De longues files d’attente ont été constatées ce jeudi 20 novembre devant plusieurs stations-service de Port-au-Prince, laissant entrevoir une possible rareté de carburant. Sans réaction officielle des autorités concernées, cette situation nourrit interrogations et prudence au sein de la population.
Dans un contexte déjà marqué par l’insécurité, certains acteurs du commerce signalent des perturbations dans la distribution de produits de première nécessité. La diminution des rotations de transport, jugées risquées sur certaines routes, pourrait ralentir l’acheminement des marchandises et affecter l’accès aux denrées essentielles.

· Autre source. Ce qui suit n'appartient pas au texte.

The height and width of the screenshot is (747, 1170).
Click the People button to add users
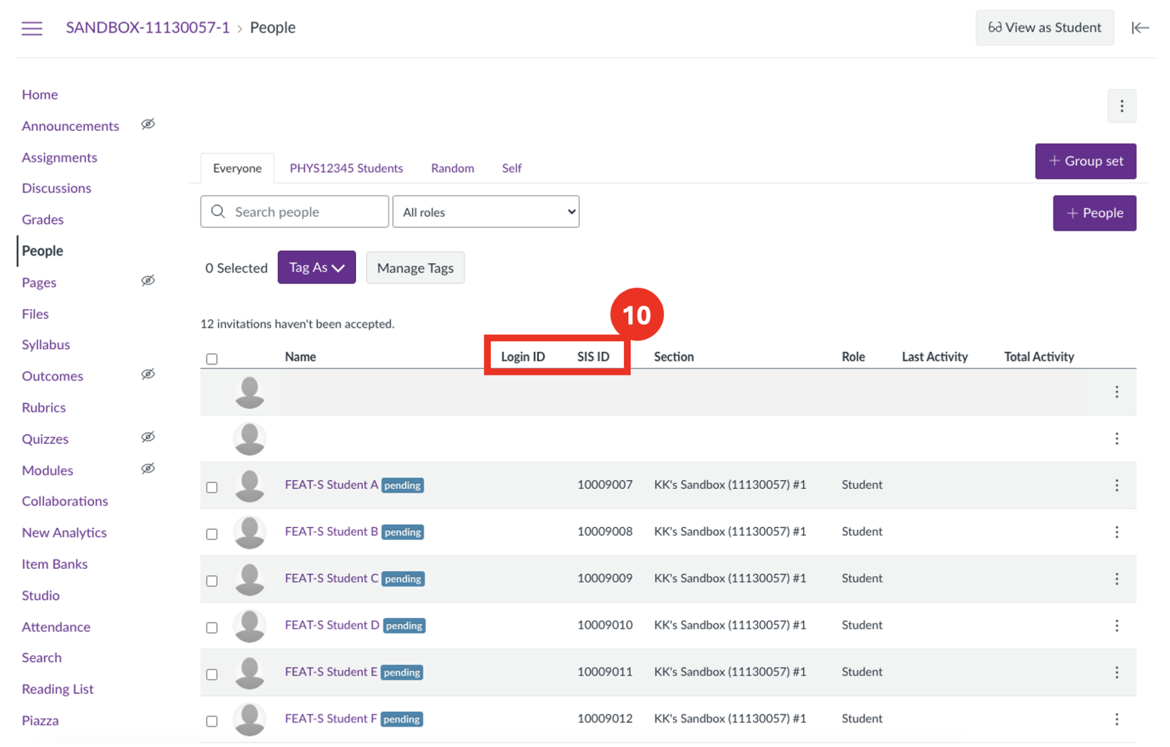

Si aucune hausse de prix généralisée n’est encore observée, des commerçants redoutent que la combinaison d’un approvisionnement incertain et de conditions sécuritaires difficiles ne fragilise davantage les circuits de distribution.
L’évolution de la situation reste pour l’instant suspendue à une éventuelle clarification des autorités et à la capacité des transporteurs à maintenir leurs activités dans ce climat d’incertitude.
Dans un pays où l’économie dépend fortement du transport routier, la rareté du carburant menace de paralyser davantage la distribution des biens vitaux, accentuant la vulnérabilité des ménages face à l’insécurité et à l’instabilité.